Kota Iwatobi, Jepang, 18.35 waktu setempat.

"Ayo pulang, Haru!" Makoto berkata lelah. Tubuhnya berjongkok demi memudahkan mendengar suara sahabatnya, Haruka. Hari sudah semakin sore, matahari sudah terbenam dan pemuda dengan rambut biru itu sama sekali belum menunjukkan tanda-tanda akan keluar dari kolam renang sekolah.

Haruka mendongak, bertemu dengan mata kehijauan Makoto yang menatapnya khawatir. "Kalau di sini terus, nanti masuk angin," ia memperingatkan, selembut seorang ibu.
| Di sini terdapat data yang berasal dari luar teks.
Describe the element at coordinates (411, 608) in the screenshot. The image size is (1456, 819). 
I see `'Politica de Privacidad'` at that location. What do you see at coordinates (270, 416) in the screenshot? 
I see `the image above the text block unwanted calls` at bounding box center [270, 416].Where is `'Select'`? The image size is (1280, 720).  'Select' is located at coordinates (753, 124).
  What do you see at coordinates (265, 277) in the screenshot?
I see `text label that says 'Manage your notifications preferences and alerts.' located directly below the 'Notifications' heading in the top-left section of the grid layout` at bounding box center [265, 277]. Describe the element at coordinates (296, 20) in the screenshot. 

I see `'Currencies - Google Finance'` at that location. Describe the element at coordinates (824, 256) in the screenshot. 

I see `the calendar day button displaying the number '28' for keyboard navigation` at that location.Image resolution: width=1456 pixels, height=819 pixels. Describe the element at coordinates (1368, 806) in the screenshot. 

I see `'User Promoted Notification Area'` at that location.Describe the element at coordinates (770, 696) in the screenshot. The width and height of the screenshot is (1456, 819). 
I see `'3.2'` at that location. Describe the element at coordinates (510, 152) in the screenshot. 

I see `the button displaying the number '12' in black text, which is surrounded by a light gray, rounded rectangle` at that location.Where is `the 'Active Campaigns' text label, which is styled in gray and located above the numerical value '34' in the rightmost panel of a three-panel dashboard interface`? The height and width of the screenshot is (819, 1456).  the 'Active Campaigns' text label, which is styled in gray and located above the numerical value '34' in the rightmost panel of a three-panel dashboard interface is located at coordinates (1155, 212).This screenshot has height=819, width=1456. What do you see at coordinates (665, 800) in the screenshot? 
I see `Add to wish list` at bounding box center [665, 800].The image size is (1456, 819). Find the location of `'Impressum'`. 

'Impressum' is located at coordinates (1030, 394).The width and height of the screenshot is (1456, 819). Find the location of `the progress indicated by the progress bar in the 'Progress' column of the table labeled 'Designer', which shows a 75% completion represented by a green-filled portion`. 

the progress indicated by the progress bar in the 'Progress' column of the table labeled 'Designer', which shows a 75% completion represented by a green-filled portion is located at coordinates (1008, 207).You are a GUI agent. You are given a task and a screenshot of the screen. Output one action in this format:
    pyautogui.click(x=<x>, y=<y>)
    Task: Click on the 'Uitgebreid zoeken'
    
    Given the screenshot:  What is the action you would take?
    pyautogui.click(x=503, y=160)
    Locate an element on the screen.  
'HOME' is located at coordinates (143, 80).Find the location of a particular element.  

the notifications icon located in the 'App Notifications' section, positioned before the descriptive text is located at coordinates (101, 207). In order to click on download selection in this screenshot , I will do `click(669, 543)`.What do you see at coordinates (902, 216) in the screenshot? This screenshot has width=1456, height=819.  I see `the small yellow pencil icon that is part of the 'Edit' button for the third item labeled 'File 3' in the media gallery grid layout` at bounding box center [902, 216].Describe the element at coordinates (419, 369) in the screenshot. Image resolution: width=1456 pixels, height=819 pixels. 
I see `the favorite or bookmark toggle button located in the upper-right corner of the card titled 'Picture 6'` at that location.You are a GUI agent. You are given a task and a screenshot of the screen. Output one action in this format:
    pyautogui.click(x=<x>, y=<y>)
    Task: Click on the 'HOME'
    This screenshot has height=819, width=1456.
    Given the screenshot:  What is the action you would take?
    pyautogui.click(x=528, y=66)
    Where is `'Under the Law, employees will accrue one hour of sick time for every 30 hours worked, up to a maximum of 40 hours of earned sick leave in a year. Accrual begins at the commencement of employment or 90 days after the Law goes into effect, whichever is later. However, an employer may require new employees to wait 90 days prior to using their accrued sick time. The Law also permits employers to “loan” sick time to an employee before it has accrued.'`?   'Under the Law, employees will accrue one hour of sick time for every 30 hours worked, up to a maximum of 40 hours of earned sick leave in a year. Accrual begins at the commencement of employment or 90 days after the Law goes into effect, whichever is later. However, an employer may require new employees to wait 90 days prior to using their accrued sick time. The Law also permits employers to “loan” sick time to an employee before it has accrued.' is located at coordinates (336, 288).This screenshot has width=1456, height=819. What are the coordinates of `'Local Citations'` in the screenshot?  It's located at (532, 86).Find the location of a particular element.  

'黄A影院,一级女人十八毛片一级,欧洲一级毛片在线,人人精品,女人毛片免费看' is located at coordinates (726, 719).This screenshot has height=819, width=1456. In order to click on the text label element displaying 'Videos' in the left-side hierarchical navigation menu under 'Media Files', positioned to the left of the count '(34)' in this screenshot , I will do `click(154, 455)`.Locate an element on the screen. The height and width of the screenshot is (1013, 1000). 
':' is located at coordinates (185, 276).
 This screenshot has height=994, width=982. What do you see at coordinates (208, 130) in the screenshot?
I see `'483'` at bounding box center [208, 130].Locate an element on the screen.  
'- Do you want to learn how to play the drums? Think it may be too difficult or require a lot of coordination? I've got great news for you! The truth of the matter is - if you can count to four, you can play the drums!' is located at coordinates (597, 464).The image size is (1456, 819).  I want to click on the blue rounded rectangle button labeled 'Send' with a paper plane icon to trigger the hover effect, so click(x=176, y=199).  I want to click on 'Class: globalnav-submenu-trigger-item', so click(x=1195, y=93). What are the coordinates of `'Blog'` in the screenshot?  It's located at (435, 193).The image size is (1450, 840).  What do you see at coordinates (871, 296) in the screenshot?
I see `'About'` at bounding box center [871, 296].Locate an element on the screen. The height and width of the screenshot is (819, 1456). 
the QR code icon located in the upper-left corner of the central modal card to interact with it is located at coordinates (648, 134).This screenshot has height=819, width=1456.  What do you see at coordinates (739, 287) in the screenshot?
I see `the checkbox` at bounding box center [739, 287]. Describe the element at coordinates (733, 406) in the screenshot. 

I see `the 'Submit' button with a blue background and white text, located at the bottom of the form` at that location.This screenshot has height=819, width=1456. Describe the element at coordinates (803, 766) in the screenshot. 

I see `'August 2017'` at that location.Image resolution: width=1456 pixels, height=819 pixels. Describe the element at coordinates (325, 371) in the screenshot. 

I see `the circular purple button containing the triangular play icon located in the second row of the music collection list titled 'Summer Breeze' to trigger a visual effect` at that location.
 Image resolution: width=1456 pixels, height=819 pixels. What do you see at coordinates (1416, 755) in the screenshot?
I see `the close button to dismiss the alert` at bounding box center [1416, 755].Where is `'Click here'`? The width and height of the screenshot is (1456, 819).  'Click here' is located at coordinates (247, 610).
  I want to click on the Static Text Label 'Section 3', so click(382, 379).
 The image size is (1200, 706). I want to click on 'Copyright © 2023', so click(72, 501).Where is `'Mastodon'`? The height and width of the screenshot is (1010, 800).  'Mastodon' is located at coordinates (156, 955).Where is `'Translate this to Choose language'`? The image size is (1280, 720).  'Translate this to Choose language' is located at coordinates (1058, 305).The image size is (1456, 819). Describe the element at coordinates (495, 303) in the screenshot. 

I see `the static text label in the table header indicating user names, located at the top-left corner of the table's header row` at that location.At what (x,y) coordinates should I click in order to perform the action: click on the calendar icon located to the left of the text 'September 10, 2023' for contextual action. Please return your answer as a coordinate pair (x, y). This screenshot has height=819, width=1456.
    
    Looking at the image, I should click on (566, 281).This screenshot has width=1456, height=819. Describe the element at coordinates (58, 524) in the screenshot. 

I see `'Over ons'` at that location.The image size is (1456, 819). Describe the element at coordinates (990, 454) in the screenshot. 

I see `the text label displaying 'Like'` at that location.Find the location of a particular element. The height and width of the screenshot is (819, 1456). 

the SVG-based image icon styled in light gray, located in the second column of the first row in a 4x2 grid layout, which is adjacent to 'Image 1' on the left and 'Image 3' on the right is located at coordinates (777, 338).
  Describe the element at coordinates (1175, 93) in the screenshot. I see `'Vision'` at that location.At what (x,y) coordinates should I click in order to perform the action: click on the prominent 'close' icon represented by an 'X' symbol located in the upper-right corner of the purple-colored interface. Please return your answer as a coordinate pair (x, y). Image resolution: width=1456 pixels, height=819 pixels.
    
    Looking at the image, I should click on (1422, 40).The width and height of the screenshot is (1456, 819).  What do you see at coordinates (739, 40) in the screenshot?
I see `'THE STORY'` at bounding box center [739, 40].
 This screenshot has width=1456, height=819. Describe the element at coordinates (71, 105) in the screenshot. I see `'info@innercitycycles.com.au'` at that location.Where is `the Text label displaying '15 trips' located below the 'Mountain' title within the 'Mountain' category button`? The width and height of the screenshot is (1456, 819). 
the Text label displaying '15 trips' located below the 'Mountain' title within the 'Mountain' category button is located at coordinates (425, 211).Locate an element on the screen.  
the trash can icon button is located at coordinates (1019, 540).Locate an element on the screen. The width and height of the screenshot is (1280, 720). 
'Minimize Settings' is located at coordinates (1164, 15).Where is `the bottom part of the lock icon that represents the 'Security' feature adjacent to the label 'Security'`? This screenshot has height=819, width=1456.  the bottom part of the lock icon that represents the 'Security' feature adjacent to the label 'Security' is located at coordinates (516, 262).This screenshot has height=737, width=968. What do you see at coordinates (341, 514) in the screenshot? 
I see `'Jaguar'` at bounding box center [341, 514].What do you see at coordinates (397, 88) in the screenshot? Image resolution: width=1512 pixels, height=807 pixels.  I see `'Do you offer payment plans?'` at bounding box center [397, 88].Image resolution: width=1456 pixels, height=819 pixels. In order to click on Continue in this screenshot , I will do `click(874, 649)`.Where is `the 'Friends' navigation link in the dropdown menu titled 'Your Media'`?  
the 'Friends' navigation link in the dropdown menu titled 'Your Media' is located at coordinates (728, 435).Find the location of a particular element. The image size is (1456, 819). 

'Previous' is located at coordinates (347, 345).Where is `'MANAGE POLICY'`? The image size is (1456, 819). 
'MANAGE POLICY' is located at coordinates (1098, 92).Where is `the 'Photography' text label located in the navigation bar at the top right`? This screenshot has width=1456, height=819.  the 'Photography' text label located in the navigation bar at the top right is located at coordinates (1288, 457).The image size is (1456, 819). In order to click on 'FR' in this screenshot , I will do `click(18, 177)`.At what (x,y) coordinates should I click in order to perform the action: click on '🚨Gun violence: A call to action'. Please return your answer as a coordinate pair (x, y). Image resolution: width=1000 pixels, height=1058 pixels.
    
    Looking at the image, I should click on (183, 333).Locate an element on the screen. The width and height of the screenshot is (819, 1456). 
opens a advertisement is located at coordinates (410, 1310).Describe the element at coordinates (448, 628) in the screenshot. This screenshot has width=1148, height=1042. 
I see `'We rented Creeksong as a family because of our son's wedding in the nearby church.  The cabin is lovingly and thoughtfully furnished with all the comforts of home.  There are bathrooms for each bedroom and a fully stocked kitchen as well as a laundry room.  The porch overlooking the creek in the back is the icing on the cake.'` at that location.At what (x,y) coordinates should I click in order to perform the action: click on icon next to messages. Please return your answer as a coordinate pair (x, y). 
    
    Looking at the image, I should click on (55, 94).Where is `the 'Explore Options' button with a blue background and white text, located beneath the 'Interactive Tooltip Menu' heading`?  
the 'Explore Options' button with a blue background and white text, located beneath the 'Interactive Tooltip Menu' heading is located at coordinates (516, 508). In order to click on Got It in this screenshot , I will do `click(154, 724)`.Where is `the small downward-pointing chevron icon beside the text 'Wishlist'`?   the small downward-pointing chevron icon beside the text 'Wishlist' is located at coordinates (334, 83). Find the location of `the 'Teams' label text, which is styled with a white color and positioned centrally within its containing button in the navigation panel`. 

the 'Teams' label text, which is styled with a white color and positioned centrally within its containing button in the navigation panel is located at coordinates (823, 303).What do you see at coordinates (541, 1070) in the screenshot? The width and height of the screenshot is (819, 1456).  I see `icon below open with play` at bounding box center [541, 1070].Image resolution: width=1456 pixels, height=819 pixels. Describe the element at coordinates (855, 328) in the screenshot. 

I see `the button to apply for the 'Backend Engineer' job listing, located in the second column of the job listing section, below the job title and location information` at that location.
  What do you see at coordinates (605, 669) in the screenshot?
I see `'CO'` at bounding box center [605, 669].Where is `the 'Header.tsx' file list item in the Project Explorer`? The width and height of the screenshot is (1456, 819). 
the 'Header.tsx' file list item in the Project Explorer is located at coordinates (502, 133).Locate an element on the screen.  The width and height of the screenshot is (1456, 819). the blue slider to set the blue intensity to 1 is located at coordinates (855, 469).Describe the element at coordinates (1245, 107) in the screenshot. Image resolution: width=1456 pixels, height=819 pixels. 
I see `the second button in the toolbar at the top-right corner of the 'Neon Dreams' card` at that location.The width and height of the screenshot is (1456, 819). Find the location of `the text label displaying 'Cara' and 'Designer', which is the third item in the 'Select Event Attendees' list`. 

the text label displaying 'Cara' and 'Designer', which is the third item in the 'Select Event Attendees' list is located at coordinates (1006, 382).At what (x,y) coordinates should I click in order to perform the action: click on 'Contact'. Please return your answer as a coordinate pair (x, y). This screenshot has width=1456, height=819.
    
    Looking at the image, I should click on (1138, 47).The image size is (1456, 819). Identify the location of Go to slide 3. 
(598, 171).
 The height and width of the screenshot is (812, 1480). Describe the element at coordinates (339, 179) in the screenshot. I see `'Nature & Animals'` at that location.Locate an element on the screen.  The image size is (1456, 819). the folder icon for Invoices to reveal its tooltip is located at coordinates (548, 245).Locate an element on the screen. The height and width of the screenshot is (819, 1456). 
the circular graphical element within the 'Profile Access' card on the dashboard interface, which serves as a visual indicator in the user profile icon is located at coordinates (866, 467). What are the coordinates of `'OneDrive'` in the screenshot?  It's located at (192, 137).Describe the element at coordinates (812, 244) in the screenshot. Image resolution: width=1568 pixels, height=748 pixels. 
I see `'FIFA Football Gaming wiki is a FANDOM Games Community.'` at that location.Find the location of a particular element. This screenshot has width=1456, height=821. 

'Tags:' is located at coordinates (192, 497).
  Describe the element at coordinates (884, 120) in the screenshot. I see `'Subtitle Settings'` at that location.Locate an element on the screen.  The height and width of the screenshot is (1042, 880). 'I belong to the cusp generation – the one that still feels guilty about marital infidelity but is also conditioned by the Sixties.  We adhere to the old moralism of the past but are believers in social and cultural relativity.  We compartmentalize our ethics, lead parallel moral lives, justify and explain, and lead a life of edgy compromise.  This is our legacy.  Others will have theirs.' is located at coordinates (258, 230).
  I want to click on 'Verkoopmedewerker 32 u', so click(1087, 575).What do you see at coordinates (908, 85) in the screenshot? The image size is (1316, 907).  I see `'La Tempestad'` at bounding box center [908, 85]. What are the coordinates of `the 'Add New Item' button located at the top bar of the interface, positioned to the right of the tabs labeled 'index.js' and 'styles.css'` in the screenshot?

Namun demikian, Haruka tetap membalasnya dengan pandangan datar seperti biasanya.

Mata birunya melirik kepada langit senja yang perlahan memudar menjadi gelap. Kembali menatap kepada sang kawan sejak bocah, ia menyambut uluran tangan Makoto. Tangan kekar itu mengangkatnya naik ke atas, sembari tersenyum lega dan gembira karena si maniak air akhirnya mau keluar dari cinta sejatinya, kolam renang.

Selepas membilas diri dan berganti pakaian, keduanya pulang beriringan. Nagisa dan Rei sudah pulang duluan naik kereta, Gou dijemput oleh kakaknya dan Bu Amakata juga sudah menghilang dari tadi bersama Pelatih Goro. Sepertinya di sekolah sekarang hanya ada mereka berdua yang masih tersisa.

Makoto menguap lebar sekali. Wajahnya terlihat amat mengantuk dengan mata merah dan raut lelah. Haruka sang sahabat sejak bocah memperhatikannya dalam diam. Ia tahu Makoto pasti sangat lelah, memiliki kegiatan klub di sekolah memang tidak mudah. Ditambah, akhir-akhir ini tiap penghujung minggu pemuda penakut itu mengambil kerja sambilan mengajar renang untuk anak-anak.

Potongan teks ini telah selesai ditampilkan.